Records from a collection
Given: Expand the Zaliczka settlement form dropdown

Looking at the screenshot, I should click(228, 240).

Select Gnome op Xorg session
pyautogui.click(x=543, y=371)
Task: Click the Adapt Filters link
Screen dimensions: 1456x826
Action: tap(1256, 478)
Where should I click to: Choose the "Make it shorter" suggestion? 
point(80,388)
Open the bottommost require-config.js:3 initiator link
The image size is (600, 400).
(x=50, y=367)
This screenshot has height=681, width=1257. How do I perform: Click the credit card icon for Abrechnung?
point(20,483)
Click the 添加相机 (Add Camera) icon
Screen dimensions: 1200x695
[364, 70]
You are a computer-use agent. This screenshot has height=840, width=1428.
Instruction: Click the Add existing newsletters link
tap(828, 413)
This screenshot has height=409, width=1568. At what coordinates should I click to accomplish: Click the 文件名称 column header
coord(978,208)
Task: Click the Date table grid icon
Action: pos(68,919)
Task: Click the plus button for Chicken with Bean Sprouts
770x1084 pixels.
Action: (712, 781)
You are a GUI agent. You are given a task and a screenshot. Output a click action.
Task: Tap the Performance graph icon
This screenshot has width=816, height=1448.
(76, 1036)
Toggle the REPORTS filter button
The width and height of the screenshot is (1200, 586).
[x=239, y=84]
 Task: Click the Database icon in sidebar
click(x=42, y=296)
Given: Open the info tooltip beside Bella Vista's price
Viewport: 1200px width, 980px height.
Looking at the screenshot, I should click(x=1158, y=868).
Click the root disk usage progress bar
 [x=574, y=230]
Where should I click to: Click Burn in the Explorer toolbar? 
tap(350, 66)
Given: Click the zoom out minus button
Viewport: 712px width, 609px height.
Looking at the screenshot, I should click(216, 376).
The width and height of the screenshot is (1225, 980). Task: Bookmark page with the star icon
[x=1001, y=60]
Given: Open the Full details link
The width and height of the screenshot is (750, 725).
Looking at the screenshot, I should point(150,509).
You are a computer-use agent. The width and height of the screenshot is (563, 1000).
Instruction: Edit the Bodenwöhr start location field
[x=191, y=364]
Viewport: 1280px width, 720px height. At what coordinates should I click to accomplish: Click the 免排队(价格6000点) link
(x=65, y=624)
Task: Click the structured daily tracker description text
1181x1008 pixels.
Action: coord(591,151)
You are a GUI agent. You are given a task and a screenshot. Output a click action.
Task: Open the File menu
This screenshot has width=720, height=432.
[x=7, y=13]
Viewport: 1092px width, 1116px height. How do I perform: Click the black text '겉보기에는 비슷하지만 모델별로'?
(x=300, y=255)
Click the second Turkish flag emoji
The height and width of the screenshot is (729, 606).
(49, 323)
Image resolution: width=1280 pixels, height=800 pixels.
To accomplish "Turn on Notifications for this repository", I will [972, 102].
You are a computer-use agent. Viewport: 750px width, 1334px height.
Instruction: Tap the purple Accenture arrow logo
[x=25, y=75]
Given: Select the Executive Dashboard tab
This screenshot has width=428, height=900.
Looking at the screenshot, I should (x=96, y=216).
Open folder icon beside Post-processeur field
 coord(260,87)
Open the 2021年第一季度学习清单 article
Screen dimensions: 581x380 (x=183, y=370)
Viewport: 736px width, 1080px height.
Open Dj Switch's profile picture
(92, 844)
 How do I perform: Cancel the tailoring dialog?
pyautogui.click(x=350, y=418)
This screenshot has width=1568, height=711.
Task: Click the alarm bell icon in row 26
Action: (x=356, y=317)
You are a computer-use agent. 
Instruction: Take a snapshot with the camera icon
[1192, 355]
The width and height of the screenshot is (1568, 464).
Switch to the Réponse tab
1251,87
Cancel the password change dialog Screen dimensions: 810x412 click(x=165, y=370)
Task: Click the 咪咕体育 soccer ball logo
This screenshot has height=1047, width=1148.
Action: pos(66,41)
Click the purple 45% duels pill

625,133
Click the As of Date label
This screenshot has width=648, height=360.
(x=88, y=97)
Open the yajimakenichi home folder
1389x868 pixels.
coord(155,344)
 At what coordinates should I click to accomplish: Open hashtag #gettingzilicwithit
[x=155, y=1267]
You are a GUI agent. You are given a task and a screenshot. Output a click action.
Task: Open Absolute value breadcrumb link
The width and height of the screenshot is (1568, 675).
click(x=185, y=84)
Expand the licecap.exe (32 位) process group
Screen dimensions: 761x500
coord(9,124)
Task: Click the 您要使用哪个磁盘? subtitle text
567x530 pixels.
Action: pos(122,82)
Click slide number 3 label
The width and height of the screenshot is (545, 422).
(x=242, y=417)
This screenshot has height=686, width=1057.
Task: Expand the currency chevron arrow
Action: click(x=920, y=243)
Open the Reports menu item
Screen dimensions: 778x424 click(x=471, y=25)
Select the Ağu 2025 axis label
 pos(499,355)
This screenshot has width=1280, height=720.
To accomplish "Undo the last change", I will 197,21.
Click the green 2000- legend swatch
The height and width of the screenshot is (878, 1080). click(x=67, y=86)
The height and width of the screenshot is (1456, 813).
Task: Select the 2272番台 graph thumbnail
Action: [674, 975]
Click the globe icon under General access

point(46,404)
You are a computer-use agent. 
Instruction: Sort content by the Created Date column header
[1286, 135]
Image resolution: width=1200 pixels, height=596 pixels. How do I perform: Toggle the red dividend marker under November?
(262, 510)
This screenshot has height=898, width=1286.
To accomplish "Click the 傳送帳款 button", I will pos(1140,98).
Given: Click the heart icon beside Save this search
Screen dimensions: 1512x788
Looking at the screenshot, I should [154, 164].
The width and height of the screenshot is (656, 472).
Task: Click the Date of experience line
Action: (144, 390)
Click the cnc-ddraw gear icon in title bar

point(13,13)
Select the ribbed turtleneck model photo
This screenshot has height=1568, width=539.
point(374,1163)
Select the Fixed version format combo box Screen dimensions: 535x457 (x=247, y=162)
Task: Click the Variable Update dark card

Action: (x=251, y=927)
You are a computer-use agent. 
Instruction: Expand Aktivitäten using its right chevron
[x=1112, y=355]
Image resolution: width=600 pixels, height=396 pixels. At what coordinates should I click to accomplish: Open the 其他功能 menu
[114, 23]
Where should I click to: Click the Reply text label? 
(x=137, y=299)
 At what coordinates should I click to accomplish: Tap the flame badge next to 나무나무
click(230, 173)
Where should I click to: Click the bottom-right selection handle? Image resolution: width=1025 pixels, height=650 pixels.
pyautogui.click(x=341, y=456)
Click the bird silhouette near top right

◆ Task instructions ◆
Could you output, exactly and with nothing else, the lines from the start of the records through the line containing "Given: Open the Full details link"?

◆ Exercise response ◆
Given: Expand the Zaliczka settlement form dropdown

Looking at the screenshot, I should click(228, 240).

Select Gnome op Xorg session
pyautogui.click(x=543, y=371)
Task: Click the Adapt Filters link
Screen dimensions: 1456x826
Action: tap(1256, 478)
Where should I click to: Choose the "Make it shorter" suggestion? 
point(80,388)
Open the bottommost require-config.js:3 initiator link
The image size is (600, 400).
(x=50, y=367)
This screenshot has height=681, width=1257. How do I perform: Click the credit card icon for Abrechnung?
point(20,483)
Click the 添加相机 (Add Camera) icon
Screen dimensions: 1200x695
[364, 70]
You are a computer-use agent. This screenshot has height=840, width=1428.
Instruction: Click the Add existing newsletters link
tap(828, 413)
This screenshot has height=409, width=1568. At what coordinates should I click to accomplish: Click the 文件名称 column header
coord(978,208)
Task: Click the Date table grid icon
Action: pos(68,919)
Task: Click the plus button for Chicken with Bean Sprouts
770x1084 pixels.
Action: (712, 781)
You are a GUI agent. You are given a task and a screenshot. Output a click action.
Task: Tap the Performance graph icon
This screenshot has width=816, height=1448.
(76, 1036)
Toggle the REPORTS filter button
The width and height of the screenshot is (1200, 586).
[x=239, y=84]
 Task: Click the Database icon in sidebar
click(x=42, y=296)
Given: Open the info tooltip beside Bella Vista's price
Viewport: 1200px width, 980px height.
Looking at the screenshot, I should click(x=1158, y=868).
Click the root disk usage progress bar
 [x=574, y=230]
Where should I click to: Click Burn in the Explorer toolbar? 
tap(350, 66)
Given: Click the zoom out minus button
Viewport: 712px width, 609px height.
Looking at the screenshot, I should click(216, 376).
The width and height of the screenshot is (1225, 980). Task: Bookmark page with the star icon
[x=1001, y=60]
Given: Open the Full details link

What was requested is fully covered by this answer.